- HOW TO COMPLETE THIS TASK -
Lines from the line with "You are a GUI agent. The screenshot is 182×2576." to the line with "Contact (18, 2352)" in the entries below, and only those, must be output exactly, with both ends included.

** MATERIAL PROVIDED follows **

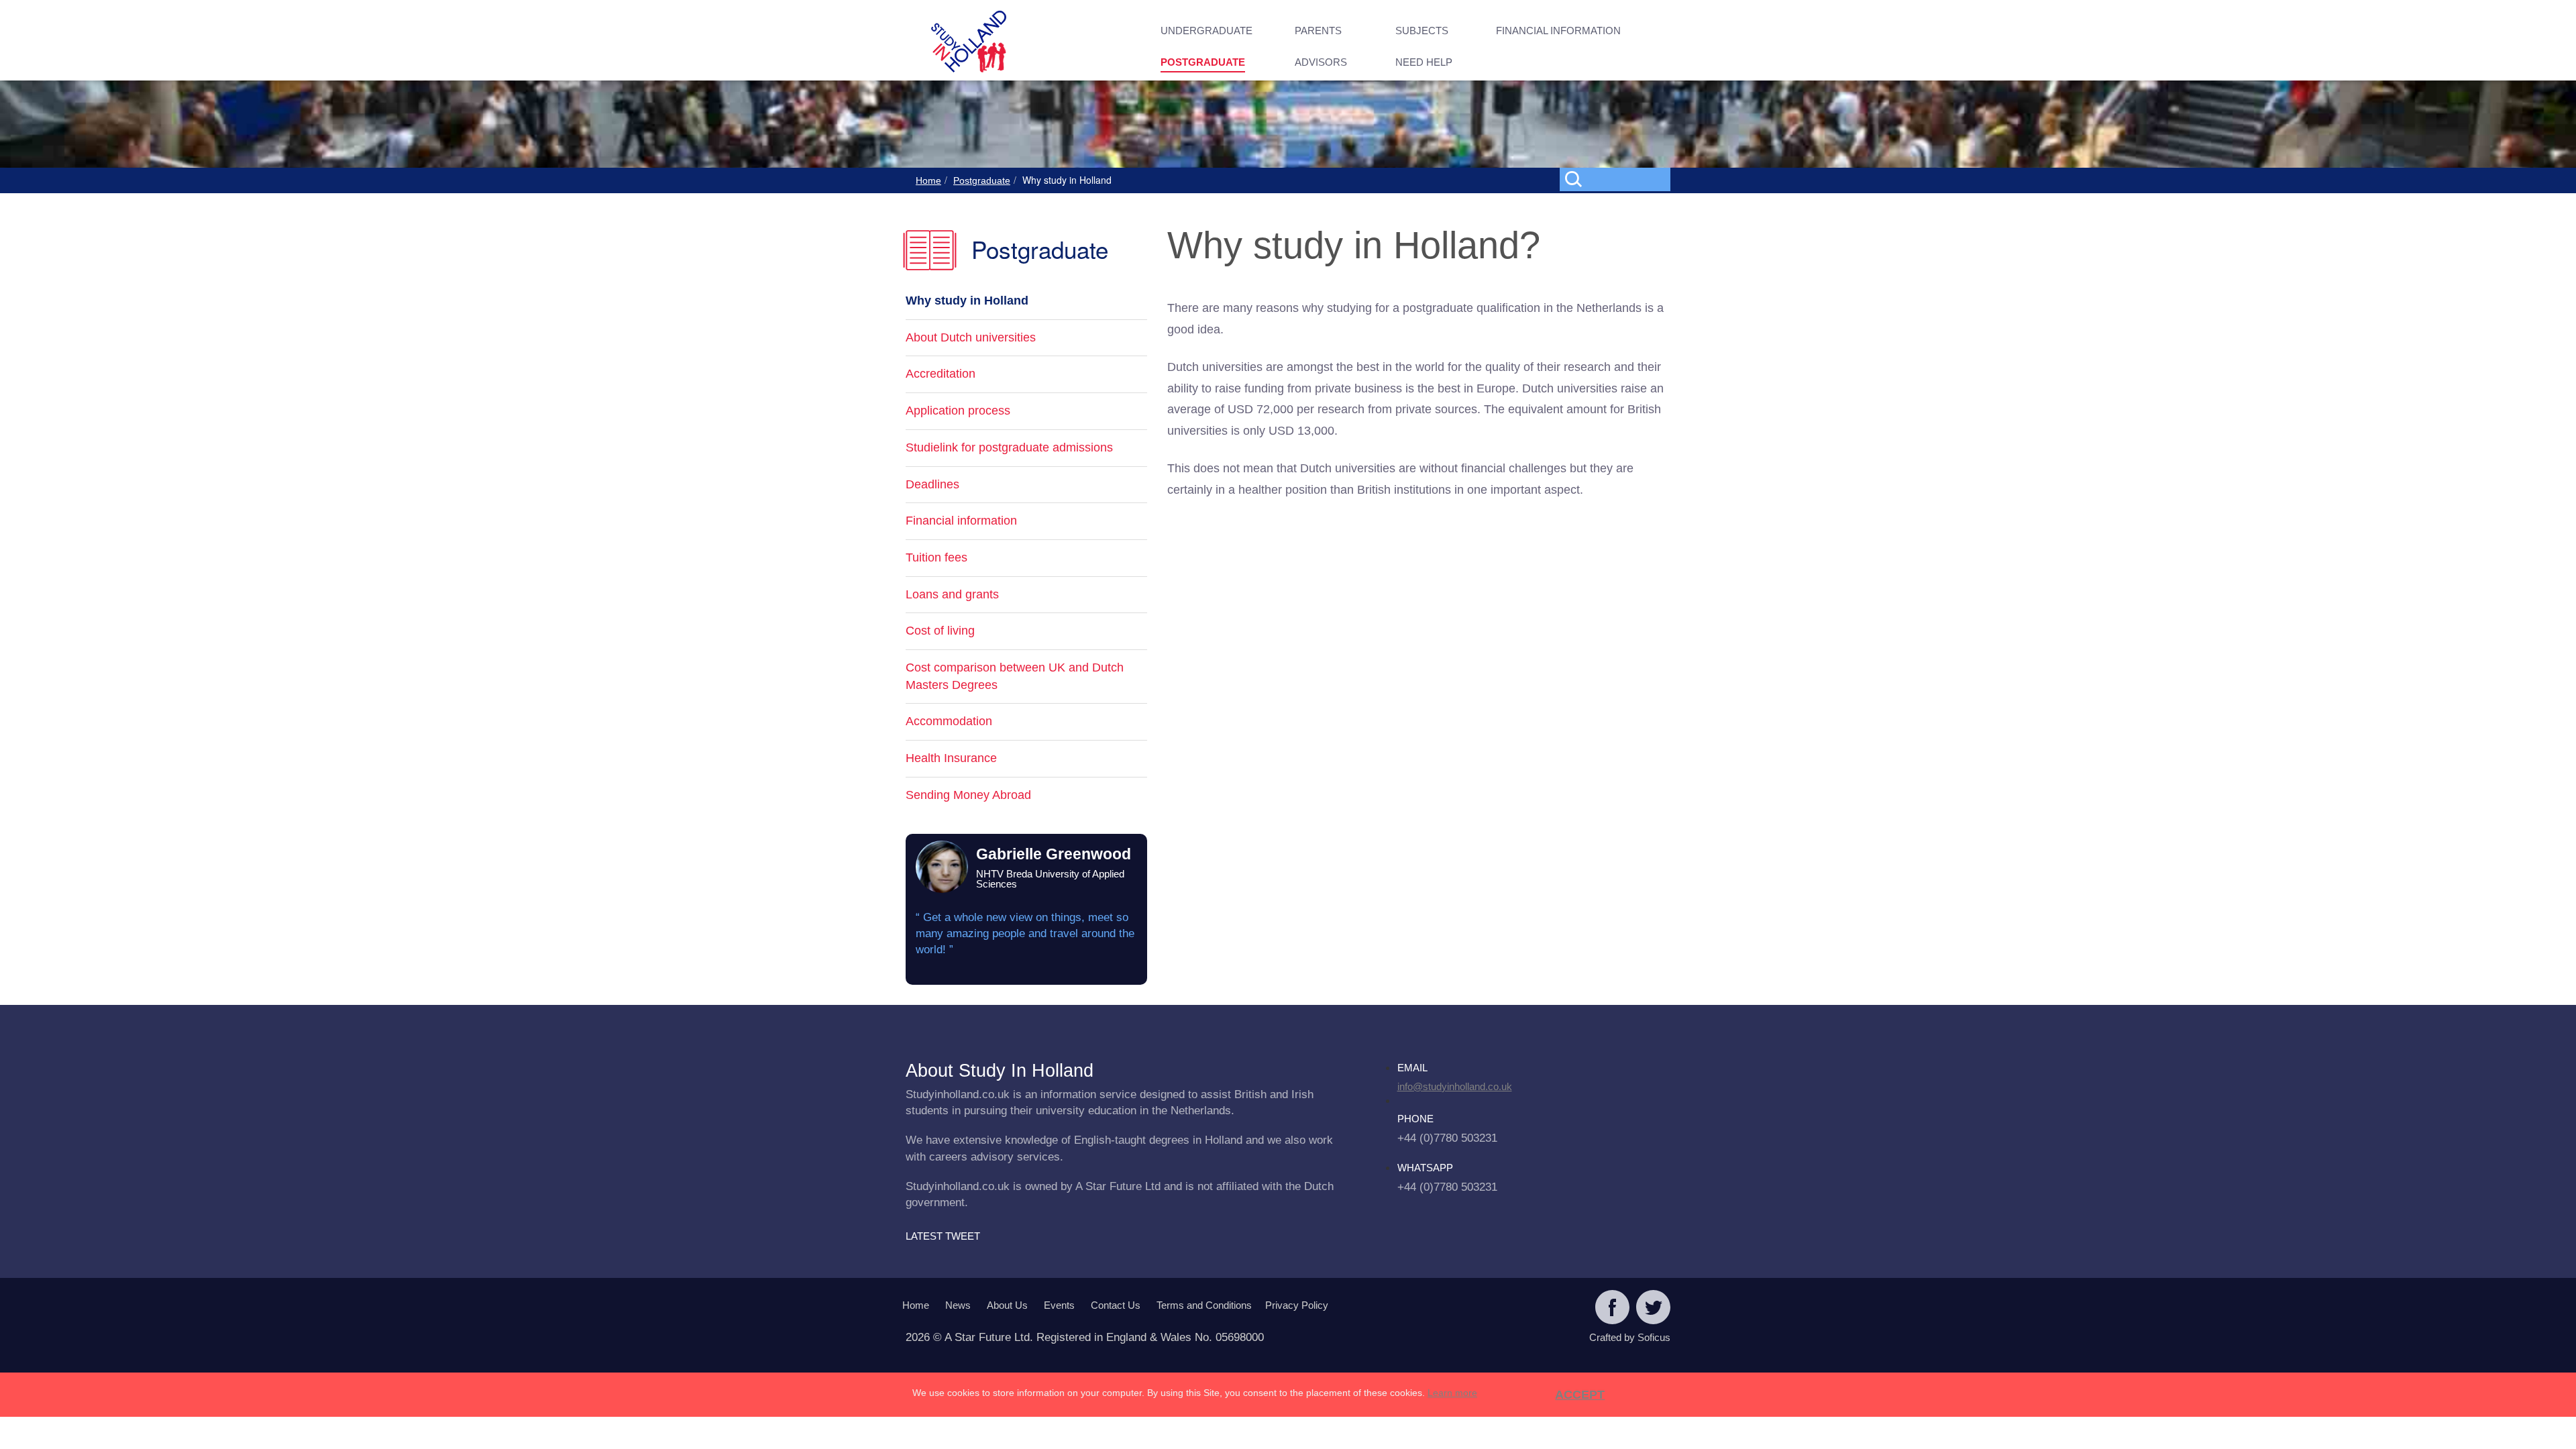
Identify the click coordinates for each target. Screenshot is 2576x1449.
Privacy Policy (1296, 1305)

** End of MATERIAL PROVIDED **
** MATERIAL PROVIDED follows **

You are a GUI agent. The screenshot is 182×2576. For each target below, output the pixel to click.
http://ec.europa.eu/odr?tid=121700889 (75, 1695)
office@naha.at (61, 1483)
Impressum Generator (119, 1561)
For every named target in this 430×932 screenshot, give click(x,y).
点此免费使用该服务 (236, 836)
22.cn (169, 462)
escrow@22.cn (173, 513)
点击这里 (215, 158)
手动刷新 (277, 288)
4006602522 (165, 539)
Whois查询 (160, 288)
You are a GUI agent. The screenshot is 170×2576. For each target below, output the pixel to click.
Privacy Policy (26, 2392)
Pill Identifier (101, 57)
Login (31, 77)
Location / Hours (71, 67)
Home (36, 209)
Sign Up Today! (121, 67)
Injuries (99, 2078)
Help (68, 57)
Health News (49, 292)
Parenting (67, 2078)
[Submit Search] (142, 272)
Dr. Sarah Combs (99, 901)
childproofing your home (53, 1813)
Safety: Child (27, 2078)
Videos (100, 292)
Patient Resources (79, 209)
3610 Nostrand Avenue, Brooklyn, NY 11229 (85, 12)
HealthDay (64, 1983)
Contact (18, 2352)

** End of MATERIAL PROVIDED **
** MATERIAL PROVIDED follows **

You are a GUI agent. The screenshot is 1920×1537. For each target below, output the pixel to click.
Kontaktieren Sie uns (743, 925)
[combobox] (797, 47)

** End of MATERIAL PROVIDED **

- ANSWER TO THIS TASK -
You are a GUI agent. The screenshot is 182×2576. For each target below, output the pixel to click.
http://ec.europa.eu/odr?tid=121700889 (75, 1695)
office@naha.at (61, 1483)
Impressum Generator (119, 1561)
For every named target in this 430×932 screenshot, give click(x,y).
点此免费使用该服务 (236, 836)
22.cn (169, 462)
escrow@22.cn (173, 513)
点击这里 (215, 158)
手动刷新 (277, 288)
4006602522 (165, 539)
Whois查询 (160, 288)
You are a GUI agent. The screenshot is 170×2576. For each target below, output the pixel to click.
Privacy Policy (26, 2392)
Pill Identifier (101, 57)
Login (31, 77)
Location / Hours (71, 67)
Home (36, 209)
Sign Up Today! (121, 67)
Injuries (99, 2078)
Help (68, 57)
Health News (49, 292)
Parenting (67, 2078)
[Submit Search] (142, 272)
Dr. Sarah Combs (99, 901)
childproofing your home (53, 1813)
Safety: Child (27, 2078)
Videos (100, 292)
Patient Resources (79, 209)
3610 Nostrand Avenue, Brooklyn, NY 11229 (85, 12)
HealthDay (64, 1983)
Contact (18, 2352)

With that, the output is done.